THE WEATHERING HYPOTHESIS

Catherine Stevens-Simon, MD

Correspondence: Requests for reprints should be sent to Catherine Stevens-Simon, MD, Department of Pediatrics, The Children's Hospital, 1056 E 19th Ave, Denver, CO 80218 (e-mail: stevens-simon.catherine{at}tchden.org).

I would like to offer a Darwinian alternative to the "weathering" hypothesis that Rauh and colleagues1 draw upon in explaining their findings regarding the interaction among maternal age, socioeconomic status, and race in the prediction of infant birthweight. I do not dispute the authors' assertion that "the impact of maternal age on birth outcomes may depend on some underlying processes associated with social or residential context,"1 but I suggest a need for caution in labeling these processes "weathering" and ascribing the poorer birth outcomes of the infants born to older African American women to the cumulative adverse effects of acquired ill health.

The data presented in Table 1 of Rauh et al. demonstrate that the distribution of births is very different among White and African American women. Among Whites, births are spread relatively evenly over the 15-year age span from 20 to 35 years; among African Americans, they are conspicuously concentrated within the 5-year age span from 20 to 25 years. This suggests that different selection pressures may be operating in the 2 populations. Specifically, my interpretation of these data is a that the White women in this sample may be doing more (i.e., abstaining from heterosexual vaginal intercourse or using contraceptives) to purposefully delay childbearing beyond their early 20s than the African American women.

Those African American and White women who do not conceive when the majority of their peers do (i.e., prior to age 25 years and 35 years, respectively) may or may not have delayed their pregnancies purposefully. To the extent that they did not, their innate subfecundity could put them at risk for the observed adverse pregnancy outcomes.2,3 Since Table 1 suggests that this natural selection process may not be operating to the same extent in the 2 racial groups, we need to know whether the childbearing delays were planned or unplanned before drawing any conclusions about the etiology of their apparent effect on infant birthweight.

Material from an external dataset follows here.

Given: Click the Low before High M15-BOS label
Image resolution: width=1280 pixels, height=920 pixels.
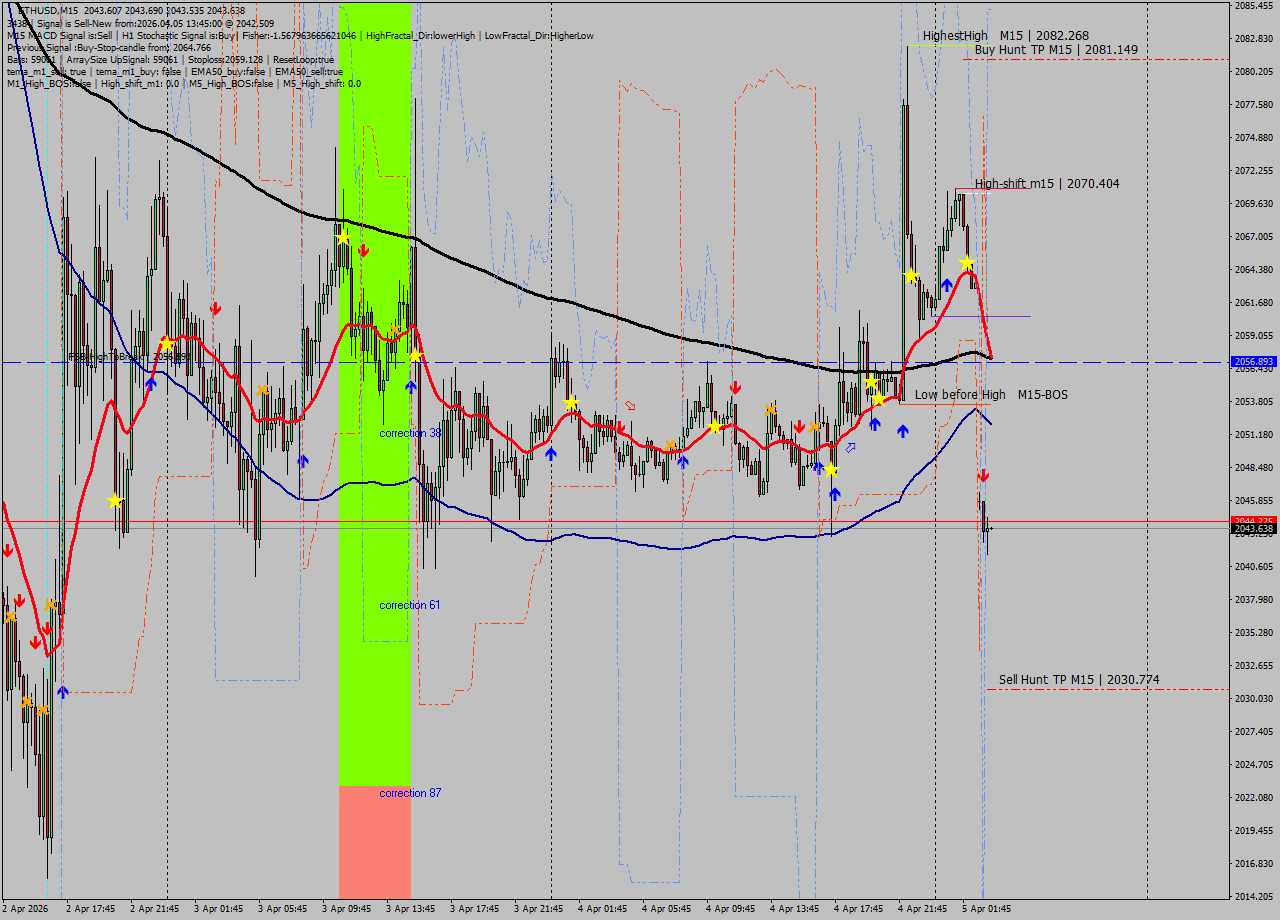Looking at the screenshot, I should coord(990,395).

Specifically, we need to know whether poor African American women who choose to delay childbearing are at a biological disadvantage. Finally, although I do not dispute the validity of the "weathering" hypothesis, I do dispute the often-made extension that this phenomenon makes early (and in particular teenaged) childbearing an adaptive strategy for the socially disadvantaged.4 Rather it seems to have become a popular strategy for adapting to social disadvantage, one that creates generation after generation of young Americans who learn how to live in poverty instead of how to fight it.

References

1. Rauh VA, Andrews HF, Garfinkel RS. The contribution of maternal age to racial disparities in birthweight: a multilevel perspective. Am J Public Health.2001;91:1815–1824.[Abstract/Free Full Text]

2. Funderburk S. Offspring of subfertile parents—a preliminary survey. Int J Fertil.1975;20:73–76.[Medline]

3. Stevens-Simon C, McAnarney ER. Infertility: a risk factor in adolescent and adult pregnancies. J Adolesc Health Care.1990;11:432–436.[Medline]

4. Geronimus AT. Teenage childbearing and social and reproductive disadvantage: the evolution of complex questions and the demise of simple answers. Fam Relations.1991;40:463–471.